→ EXERCISE OBJECTIVE:
Of the lines below, report only those that contain "will".

--------------------

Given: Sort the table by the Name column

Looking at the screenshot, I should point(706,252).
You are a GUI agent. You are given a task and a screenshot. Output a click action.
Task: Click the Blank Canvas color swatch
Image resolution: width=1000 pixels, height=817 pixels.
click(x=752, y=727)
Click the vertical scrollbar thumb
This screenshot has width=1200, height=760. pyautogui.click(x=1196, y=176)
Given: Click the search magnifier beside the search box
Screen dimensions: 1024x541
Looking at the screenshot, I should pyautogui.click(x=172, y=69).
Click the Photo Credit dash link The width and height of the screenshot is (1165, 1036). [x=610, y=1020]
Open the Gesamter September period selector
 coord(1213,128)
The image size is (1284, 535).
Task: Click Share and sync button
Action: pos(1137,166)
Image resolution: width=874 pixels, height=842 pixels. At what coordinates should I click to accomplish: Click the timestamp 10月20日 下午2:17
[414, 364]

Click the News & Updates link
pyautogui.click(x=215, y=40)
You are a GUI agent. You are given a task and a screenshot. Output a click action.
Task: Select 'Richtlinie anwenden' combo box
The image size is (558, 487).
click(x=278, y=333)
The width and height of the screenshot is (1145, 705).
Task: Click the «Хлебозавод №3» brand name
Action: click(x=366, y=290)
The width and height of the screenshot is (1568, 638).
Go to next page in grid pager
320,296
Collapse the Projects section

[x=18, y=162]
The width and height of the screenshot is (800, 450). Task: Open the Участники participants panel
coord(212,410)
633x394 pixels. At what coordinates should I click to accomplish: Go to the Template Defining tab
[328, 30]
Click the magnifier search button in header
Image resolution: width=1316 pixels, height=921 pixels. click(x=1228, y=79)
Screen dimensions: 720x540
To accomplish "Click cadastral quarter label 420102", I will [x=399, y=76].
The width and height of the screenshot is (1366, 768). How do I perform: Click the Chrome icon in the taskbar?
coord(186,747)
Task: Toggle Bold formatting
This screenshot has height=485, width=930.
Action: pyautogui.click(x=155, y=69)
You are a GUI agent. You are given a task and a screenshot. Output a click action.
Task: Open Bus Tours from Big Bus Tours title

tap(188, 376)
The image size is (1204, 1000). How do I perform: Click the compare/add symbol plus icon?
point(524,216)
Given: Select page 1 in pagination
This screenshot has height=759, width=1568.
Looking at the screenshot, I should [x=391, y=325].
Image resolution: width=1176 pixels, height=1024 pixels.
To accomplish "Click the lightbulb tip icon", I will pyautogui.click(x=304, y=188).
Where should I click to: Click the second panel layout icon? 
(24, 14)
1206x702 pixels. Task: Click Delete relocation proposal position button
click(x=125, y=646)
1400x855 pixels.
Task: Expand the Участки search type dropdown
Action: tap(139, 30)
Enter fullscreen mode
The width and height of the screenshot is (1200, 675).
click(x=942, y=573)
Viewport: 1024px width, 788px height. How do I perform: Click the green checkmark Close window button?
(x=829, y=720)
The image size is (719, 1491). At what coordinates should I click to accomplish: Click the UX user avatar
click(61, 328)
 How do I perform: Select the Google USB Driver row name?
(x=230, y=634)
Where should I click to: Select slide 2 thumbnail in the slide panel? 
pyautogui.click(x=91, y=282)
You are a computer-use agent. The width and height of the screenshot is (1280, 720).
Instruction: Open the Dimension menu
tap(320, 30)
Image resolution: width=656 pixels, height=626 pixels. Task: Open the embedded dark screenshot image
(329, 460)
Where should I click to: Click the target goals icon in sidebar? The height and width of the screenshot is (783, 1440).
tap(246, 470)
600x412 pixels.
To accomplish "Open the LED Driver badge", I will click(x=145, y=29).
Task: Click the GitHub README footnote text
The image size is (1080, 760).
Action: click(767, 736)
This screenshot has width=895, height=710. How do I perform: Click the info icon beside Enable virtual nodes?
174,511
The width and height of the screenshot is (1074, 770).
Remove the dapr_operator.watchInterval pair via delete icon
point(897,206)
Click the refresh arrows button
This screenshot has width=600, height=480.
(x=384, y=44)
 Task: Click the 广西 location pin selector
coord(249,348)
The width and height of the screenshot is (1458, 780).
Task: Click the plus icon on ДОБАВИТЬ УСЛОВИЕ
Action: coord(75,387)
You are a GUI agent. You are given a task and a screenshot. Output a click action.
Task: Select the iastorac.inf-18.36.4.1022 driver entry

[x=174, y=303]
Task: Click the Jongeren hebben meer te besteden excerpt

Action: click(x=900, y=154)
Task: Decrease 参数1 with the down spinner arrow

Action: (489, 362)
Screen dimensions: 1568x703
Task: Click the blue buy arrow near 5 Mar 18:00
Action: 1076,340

--------------------

→ OUTPUT:
To accomplish "Click cadastral quarter label 420102", I will [x=399, y=76].
To accomplish "Click the lightbulb tip icon", I will pyautogui.click(x=304, y=188).
To accomplish "Open the LED Driver badge", I will click(x=145, y=29).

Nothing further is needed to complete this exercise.